Is There Hope for the Planet Among our Young People?
Excerpt from Future Thinkers Interview (81: Charles Eisenstein – The New Story of Climate & Humanity, Part 1)
Mike Gilliland (Future Thinkers): When you look at the generation of say your kid’s age, do you see enough of a change in the way they look at the world that this could, the kind of global change we’re talking about, could happen within their generation?
Charles Eisenstein: Yeah, I meet different kinds of people, so we’re saying like early twenties maybe. Some of them are just more lit up and conscious in a way than I was at that age. A much keener awareness of taking ownership of their projections onto other people, of separating fact from story, of asking themselves, “how is this coming from me?” of noticing codependent patterns, et cetera.
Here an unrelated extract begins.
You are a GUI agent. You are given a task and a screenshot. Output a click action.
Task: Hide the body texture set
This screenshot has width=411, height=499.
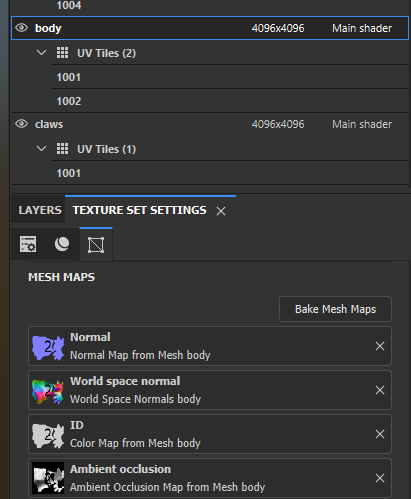[x=22, y=28]
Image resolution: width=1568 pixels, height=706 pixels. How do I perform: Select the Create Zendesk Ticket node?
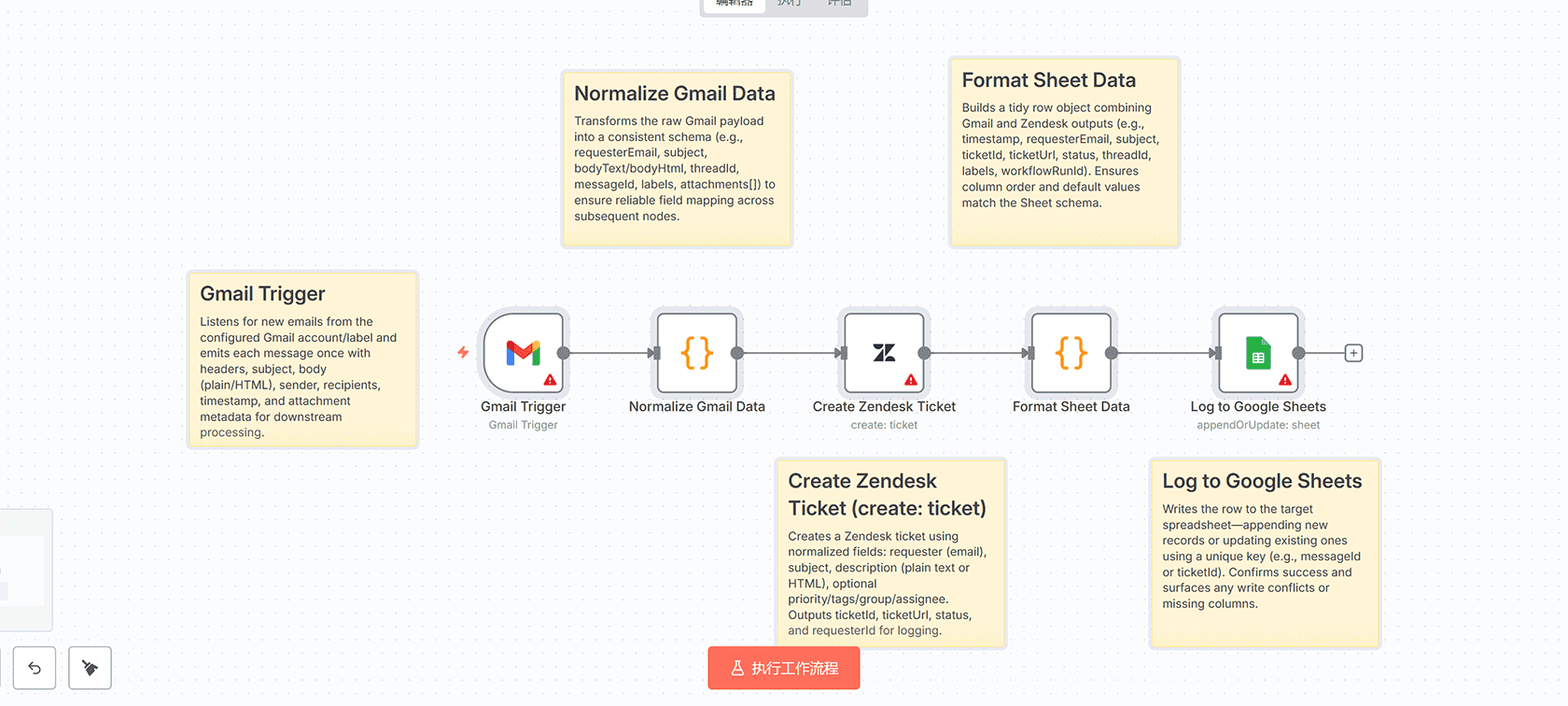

When I was 22 I didn’t know the word codependent. It wasn’t a concept and I would just default into judgment and blame without considering, “oh, is my judgment actually a projection of something in my self, something that hurts and I’m putting it on somebody else?” That was not even the foggiest notion in my brain. It took me 30 years to start thinking that way and my kids default to that. They’re so much more sophisticated in their consciousness. And then there’s also a lot of young people who are not really aware of that, but what I find is that even they are much less willing and enthusiastic participants in the story of normal. They resist that story. They get so depressed or suicidal or addicted, it’s like their soul’s way of rebelling against it. They’ve been bribed and threatened into it. They have student loans hanging over their heads. They have economic insecurity. They’re being pushed into living out an obsolete story, but their heart isn’t in it and so that’s why they have to use more and more force to stay with the program. So this kind of rebellion where energy is getting taken away from maintaining the world as we know it, that’s creating conditions for change in the long run.
Mike Gilliland (Future Thinkers): How else do you think people can adapt to the future? What are some of the things people can do, an average young person can do right now that would build this vision of a better future?
Charles Eisenstein: Usually when someone asks that question, “how can we adapt to the future?” conventionally speaking, and I’m not saying that you’re saying this, but conventionally speaking it’s “how can I be secure, how can I thrive, how can I survive even in the future?” because it’s going to get more and more competitive. So how can I be ok? I think that the future that we want to adapt to… for one thing, the future is still to be determined. We don’t know what the future is. There are multiple futures that co-exist so I would take that to a meta-level question and say, “what future do you want to live in? What future do you want to participate in? Which timeline do you want to walk down?” So imagine multiple co-existing futures as if in a quantum super position of states and one of them is going to come into measurable reality, relational reality. Which one do you engage with? The future that I want to engage with is one where we don’t even ask “how am I going to survive it?” Instead we ask, “how can I serve it? What am I here to serve? What is so beautiful to me that I would give everything I can to make it reality?” The more people who step into that attitude the more beautiful the future will become. So yeah, I would turn the question on its head. It’s not so much “how we adapt to the future,” but it’s really “who do we want to be? Who do you want to be?” And understanding then that there is an intimate relationship between who you are and the future that manifests in our experience. The world that we see today is intimately entwined with who we are today.